> Action item: Could you return each line of the material that has "circle" in it?

- - -

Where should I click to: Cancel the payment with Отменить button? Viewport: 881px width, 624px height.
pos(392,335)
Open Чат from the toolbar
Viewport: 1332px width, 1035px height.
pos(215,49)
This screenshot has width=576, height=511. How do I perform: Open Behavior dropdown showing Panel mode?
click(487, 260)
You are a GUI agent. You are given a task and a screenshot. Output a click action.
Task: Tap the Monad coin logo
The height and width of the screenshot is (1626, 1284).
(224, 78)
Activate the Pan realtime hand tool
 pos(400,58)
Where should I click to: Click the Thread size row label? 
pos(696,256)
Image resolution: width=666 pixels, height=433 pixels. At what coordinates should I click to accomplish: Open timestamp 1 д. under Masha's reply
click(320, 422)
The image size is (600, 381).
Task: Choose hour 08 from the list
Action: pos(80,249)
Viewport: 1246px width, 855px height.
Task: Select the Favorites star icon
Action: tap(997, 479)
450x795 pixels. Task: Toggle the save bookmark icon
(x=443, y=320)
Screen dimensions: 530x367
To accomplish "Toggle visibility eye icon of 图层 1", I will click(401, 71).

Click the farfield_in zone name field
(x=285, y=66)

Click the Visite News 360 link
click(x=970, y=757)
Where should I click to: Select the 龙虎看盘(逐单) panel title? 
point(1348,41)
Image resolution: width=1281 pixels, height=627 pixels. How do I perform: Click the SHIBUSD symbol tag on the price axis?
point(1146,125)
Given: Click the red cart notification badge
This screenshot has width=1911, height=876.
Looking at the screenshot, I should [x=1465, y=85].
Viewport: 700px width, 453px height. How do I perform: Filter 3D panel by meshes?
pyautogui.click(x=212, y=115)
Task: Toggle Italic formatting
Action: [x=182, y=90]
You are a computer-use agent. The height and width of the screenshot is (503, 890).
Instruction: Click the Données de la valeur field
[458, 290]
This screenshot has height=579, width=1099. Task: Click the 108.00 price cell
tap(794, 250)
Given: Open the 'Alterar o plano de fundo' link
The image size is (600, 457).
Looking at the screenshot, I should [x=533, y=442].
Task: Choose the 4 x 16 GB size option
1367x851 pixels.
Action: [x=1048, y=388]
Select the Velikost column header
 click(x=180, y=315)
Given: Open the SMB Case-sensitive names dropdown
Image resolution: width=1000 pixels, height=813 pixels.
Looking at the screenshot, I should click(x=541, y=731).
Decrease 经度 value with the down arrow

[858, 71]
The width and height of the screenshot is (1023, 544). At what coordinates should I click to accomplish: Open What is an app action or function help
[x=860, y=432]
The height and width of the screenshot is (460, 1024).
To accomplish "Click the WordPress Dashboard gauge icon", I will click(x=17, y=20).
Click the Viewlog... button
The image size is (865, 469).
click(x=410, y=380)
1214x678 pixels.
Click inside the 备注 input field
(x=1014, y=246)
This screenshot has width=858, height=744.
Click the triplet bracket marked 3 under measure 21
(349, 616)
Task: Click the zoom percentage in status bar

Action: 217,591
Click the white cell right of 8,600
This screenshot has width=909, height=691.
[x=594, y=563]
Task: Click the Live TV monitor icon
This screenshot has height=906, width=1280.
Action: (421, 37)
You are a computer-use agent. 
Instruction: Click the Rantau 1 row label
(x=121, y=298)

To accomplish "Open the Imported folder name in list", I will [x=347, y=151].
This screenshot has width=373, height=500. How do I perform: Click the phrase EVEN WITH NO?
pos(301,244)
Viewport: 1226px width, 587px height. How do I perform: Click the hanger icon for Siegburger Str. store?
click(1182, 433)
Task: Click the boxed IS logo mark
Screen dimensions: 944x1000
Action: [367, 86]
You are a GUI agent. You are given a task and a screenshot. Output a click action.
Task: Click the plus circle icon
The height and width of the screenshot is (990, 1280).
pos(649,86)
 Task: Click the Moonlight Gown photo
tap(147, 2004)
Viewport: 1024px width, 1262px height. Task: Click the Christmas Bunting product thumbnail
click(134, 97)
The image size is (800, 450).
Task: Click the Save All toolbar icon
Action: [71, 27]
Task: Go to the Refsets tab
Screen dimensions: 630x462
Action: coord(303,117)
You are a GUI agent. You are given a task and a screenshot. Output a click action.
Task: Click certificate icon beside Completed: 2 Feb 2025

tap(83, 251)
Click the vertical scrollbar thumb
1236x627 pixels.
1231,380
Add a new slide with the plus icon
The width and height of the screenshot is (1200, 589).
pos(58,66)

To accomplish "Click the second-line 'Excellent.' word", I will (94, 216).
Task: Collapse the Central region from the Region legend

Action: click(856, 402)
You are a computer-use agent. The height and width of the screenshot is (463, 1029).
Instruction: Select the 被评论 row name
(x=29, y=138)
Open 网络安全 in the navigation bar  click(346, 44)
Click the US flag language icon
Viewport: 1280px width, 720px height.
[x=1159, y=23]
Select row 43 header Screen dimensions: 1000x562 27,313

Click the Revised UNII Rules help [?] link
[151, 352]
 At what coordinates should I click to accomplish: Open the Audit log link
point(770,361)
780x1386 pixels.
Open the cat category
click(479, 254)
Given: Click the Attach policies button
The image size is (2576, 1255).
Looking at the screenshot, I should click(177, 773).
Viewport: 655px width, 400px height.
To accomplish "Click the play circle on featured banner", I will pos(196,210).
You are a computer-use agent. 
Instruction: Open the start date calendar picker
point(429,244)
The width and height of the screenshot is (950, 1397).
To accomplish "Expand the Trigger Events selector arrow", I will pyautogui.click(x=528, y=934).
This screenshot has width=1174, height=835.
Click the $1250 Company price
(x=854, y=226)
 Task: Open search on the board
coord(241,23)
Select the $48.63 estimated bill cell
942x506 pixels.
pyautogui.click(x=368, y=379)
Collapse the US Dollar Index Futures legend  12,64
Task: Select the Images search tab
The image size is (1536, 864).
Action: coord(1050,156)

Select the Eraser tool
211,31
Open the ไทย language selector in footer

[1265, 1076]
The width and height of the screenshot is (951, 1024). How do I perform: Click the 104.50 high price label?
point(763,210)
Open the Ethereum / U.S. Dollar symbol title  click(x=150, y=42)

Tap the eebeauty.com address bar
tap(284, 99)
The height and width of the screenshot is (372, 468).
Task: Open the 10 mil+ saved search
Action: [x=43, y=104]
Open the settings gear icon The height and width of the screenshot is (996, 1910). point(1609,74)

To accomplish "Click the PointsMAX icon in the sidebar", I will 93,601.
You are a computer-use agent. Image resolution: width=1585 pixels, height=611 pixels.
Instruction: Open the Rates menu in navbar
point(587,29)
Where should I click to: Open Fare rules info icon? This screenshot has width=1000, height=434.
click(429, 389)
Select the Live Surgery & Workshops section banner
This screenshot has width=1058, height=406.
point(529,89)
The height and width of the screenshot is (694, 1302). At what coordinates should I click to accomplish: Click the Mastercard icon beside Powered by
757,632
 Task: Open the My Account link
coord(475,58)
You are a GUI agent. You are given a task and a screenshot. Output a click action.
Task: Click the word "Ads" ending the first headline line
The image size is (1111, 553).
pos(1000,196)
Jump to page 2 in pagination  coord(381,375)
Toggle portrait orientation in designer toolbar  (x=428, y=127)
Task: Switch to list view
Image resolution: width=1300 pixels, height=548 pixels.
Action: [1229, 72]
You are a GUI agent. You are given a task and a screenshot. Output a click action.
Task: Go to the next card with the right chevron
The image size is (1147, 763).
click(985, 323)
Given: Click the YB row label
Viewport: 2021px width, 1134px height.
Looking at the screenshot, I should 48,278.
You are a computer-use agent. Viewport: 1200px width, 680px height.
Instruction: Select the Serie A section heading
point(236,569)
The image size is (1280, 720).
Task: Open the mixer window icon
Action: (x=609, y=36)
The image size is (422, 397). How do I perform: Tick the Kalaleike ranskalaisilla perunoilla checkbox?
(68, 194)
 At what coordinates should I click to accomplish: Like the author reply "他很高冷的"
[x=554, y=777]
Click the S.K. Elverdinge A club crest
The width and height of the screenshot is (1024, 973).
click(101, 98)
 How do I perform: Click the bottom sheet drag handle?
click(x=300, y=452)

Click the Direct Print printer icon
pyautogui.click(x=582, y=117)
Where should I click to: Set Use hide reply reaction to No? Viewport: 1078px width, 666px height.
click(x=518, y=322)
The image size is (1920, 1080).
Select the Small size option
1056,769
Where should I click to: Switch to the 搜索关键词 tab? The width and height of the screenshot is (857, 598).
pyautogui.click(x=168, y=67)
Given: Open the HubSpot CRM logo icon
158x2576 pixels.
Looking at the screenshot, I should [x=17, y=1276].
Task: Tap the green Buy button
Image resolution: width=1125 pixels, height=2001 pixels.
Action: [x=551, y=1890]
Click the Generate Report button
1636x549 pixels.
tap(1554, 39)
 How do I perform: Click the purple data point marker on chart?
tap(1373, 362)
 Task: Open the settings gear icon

- - -

> Answer below:
Task: Click the plus circle icon
To accomplish "Click the play circle on featured banner", I will pos(196,210).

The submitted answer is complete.